Sentencia e indemnización por despido colectivo

AutorConcepción Morales Vállez
Cargo del AutorProfesora Asociada de Derecho del Trabajo y de la Seguridad Social Universidad Rey Juan Carlos

La decisión empresarial de despido colectivo puede ser calificada como ajustada a Derecho, como no ajustada a Derecho, o como nula a través de sentencia.

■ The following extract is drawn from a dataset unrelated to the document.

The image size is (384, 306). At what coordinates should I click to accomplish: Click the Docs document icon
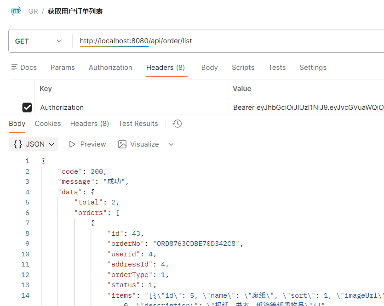point(15,68)
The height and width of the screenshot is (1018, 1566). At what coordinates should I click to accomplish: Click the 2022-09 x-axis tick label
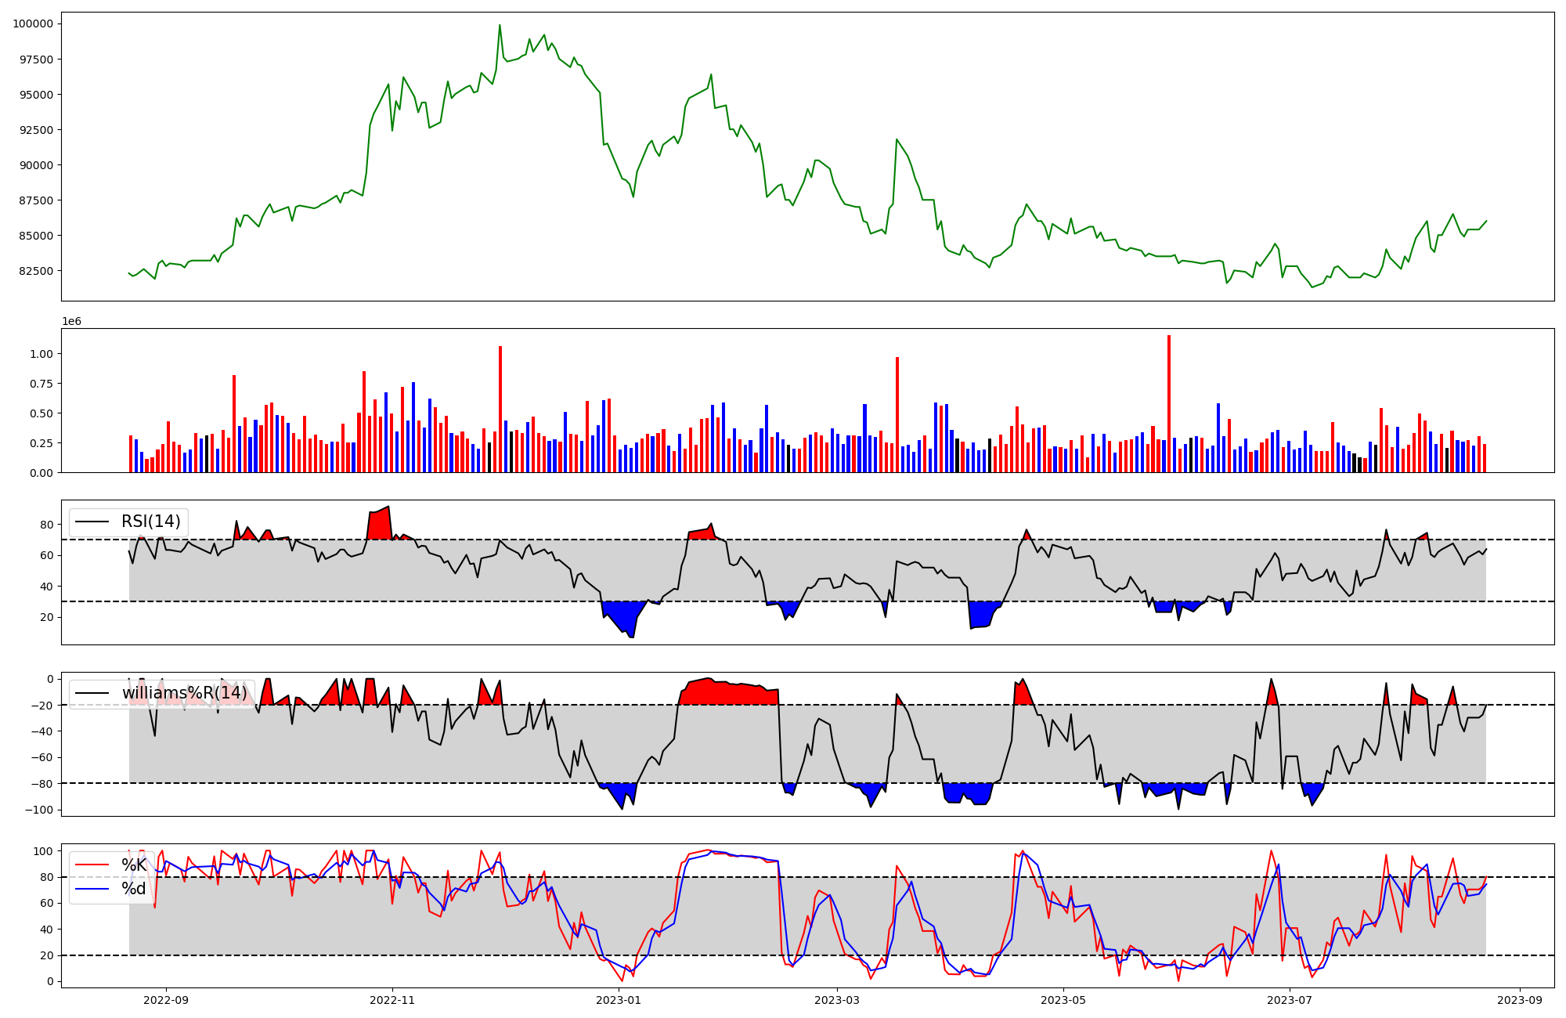point(166,1000)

Y los trabajadores cuyos contratos de trabajo se extingan como consecuencia de despido colectivo tendrán derecho a la percepción de una indemnización diferente en función de cómo sea calificada la decisión extintiva empresarial.

Contenido
  • 1 Sentencia de despido colectivo
  • 2 Indemnización por despido colectivo
    • 2.1 Salarios de tramitación a cargo del Estado
    • 2.2 Cuantificación de la indemnización legal
    • 2.3 Responsabilidad del Fondo de Garantía Salarial
  • 3 Jurisprudencia destacada
  • 4 Ver también
  • 5 Recursos adicionales
    • 5.1 En doctrina
    • 5.2 En webinars
    • 5.3 Esquemas procesales
  • 6 Legislación básica
  • 7 Legislación citada
  • 8 Jurisprudencia citada
Sentencia de despido colectivo

Su régimen legal se contiene en el art. 51 del RDLeg 2/2015, de 23 de octubre, y en el artículo 124 de la Ley 36/2011, de 10 de octubre.

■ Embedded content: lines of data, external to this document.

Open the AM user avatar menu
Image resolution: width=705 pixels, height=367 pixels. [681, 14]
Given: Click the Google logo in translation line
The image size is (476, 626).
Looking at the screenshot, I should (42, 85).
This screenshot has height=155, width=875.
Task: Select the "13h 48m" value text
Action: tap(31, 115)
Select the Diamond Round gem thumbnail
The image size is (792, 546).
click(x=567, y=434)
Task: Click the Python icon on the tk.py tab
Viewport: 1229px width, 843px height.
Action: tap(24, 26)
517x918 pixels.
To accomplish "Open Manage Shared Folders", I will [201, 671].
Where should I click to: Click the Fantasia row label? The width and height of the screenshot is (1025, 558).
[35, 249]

La Sentencia se dictará dentro de los cinco días siguientes a la celebración del juicio y será recurrible en casación ordinaria (artículo 124.11 de la Ley 36/2011, de 10 de octubre).

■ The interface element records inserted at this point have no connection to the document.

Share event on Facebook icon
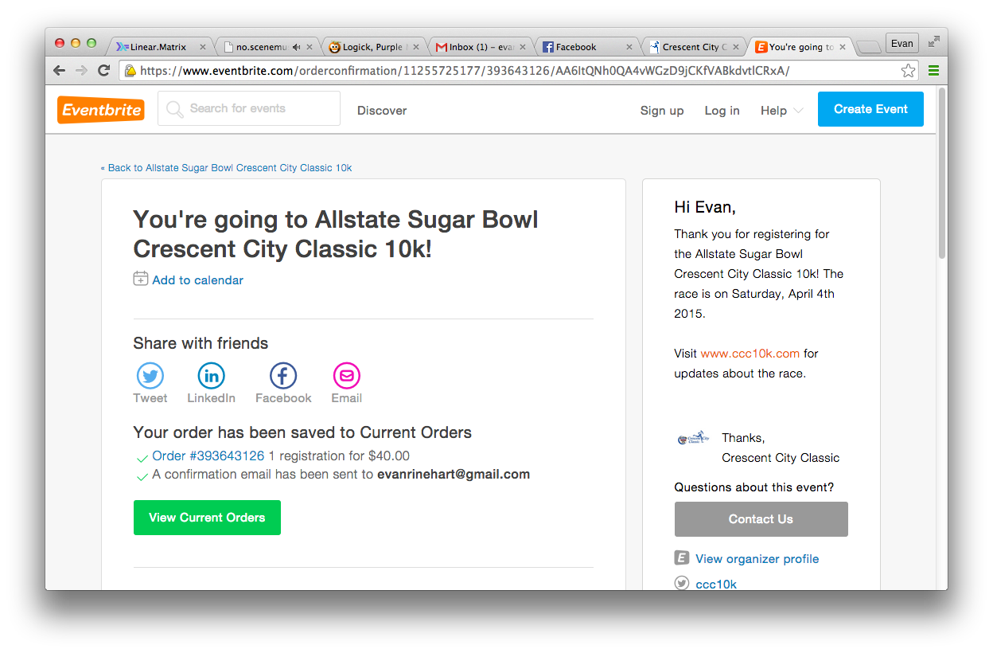 283,375
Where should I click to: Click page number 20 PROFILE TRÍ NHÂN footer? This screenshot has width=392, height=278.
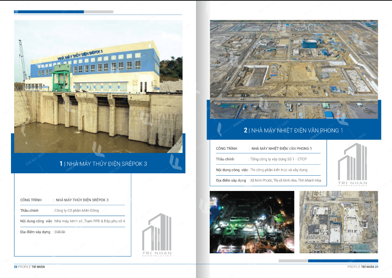(x=29, y=267)
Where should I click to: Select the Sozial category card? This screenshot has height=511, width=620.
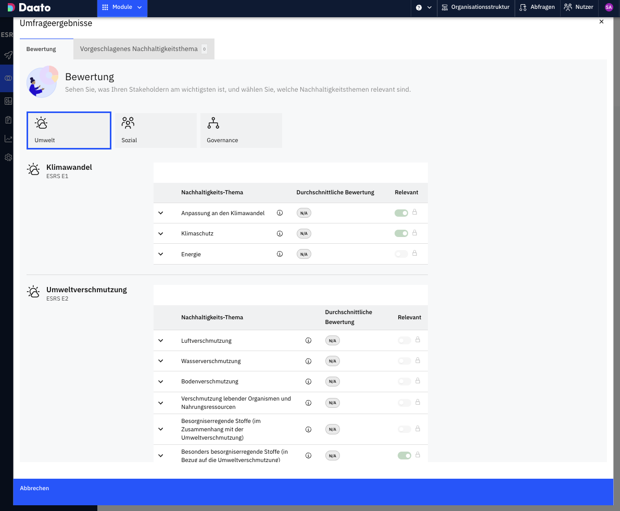pos(156,130)
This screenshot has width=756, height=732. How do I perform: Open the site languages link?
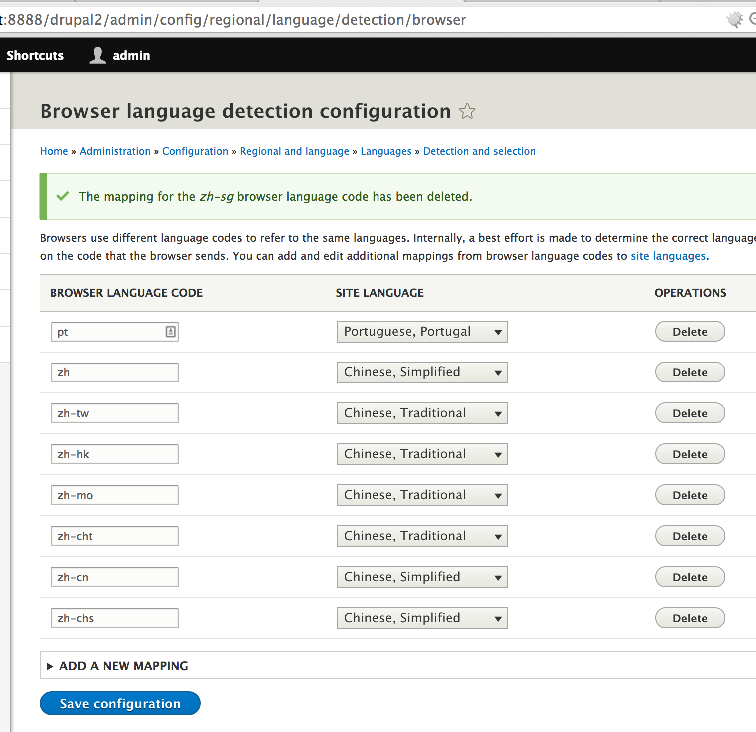click(668, 255)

La decisión extintiva será ajustada derecho cuando el empresario, habiendo cumplido lo previsto en los artículos 51.2 o 51.7 del Estatuto de los Trabajadores, acredite la concurrencia de la causa legal esgrimida (Cfr. Sentencia del Tribunal Superior de Justicia de Madrid nº 1085/2012, de fecha 07/12/2012). [j 1]

La decisión extintiva no será ajustada a derecho cuando el empresario no haya acreditado la concurrencia de la causa legal indicada en la comunicación extintiva (Cfr. Sentencia del Tribunal Superior de Justicia de Madrid nº 6/2013, de fecha 08/01/2013). [j 2]

La decisión extintiva será nula únicamente cuando el empresario:

A tales efectos, la enumeración de documentos que hace la norma reglamentaria no tiene valor «ad solemnitatem», y por ello, no toda ausencia documental por fuerza ha de conllevar la declaración de nulidad, sino que de tan drástica consecuencia han de excluirse -razonablemente- aquellos documentos que se revelen «intrascendentes» a los efectos que la norma persigue (proporcionar información que consienta una adecuada negociación en orden a la consecución de un posible acuerdo sobre los despidos y/o medidas paliativas (Cfr. Sentencia del Tribunal Supremo de fechas 21/05/2014 (Recurso nº 182/2013)). [j 5]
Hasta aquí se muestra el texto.